Teku crashes with SIGILL
The BLST library might erroneously use the optimized library version instead of the portable one. This could stem from CPU
auto-detection errors, in which case, obtaining the CPU details from /proc/cpuinfo
on Linux or /usr/sbin/sysctl -a
on macOS
will help us to improve it. Alternatively, users might have intentionally set BLST to optimal.

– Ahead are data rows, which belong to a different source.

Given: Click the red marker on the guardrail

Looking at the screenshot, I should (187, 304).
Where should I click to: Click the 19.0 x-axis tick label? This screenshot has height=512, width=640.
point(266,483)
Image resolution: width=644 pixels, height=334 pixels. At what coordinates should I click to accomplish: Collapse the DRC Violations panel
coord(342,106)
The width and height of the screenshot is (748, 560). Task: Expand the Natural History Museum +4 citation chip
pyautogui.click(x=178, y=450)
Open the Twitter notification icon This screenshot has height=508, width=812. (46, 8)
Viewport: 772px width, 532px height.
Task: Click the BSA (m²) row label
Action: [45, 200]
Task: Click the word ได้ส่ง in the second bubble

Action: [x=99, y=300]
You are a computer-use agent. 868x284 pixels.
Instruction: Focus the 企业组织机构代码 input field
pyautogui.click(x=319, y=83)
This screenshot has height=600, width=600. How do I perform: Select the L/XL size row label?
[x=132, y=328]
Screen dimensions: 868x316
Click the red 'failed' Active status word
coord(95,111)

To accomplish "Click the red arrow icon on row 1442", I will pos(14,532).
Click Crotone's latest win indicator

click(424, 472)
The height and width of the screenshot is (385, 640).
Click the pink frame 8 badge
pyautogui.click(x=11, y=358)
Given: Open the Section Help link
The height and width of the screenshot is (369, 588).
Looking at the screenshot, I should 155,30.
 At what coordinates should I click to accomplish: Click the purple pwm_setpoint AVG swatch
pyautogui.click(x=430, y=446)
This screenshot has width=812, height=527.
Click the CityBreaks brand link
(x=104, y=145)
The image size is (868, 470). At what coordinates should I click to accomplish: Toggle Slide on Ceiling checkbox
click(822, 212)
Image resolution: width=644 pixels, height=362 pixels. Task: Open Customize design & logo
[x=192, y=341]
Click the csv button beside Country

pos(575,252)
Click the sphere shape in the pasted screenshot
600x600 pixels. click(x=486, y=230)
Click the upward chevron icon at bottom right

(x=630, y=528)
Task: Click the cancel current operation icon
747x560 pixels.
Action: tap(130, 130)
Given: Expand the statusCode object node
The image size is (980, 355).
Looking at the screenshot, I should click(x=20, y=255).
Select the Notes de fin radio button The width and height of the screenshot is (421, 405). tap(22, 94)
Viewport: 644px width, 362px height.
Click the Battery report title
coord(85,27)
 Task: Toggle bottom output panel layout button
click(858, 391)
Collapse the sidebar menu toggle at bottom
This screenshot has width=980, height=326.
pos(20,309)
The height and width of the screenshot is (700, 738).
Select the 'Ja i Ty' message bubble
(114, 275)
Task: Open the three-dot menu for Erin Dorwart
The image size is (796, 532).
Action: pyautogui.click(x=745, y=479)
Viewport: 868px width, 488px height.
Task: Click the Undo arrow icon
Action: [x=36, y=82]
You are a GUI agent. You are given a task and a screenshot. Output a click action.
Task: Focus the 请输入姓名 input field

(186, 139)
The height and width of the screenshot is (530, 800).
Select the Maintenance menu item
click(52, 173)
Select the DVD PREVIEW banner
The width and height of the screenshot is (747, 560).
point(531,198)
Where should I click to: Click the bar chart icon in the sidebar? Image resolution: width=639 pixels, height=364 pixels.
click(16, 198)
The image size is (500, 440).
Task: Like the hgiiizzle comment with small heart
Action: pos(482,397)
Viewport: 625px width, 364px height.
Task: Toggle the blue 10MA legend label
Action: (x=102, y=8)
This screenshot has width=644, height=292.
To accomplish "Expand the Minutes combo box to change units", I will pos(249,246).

You can specifically request the portable version of BLST (overriding CPU detection) with the following:
JAVA_OPTS="-Dteku.portableBlst=true"
If the user has already set -Dteku.portableBlst=false
it should be changed to true
.
Force Teku to use the optimized BLST library
Check the Teku logs at startup for Using optimized BLST library
if it was able to detect a compatible CPU, or
Using portable BLST library
if it could not.
You can force Teku to use the optimized version by setting the environment variable TEKU_OPTS="-Dteku.portableBlst=false"
.
If you're already setting TEKU_OPTS
or JAVA_OPTS
, append -Dteku.portableBlst=false
to the existing variable. If
you use the optimized library on a CPU that doesn't support it, Teku will crash with a SIGILL
, in which case you should
switch back to the portable version (TEKU_OPTS="-Dteku.portableBlst=true"
).
Configure an archive node
Set --data-storage-mode
to archive
, and provide an
--initial-state
, you can also use
--reconstruct-historic-states
to rebuild
all the old states once blocks have been downloaded.
It will take a while to build up the node, but you'll be able to access all state an block information back to genesis after it is completed.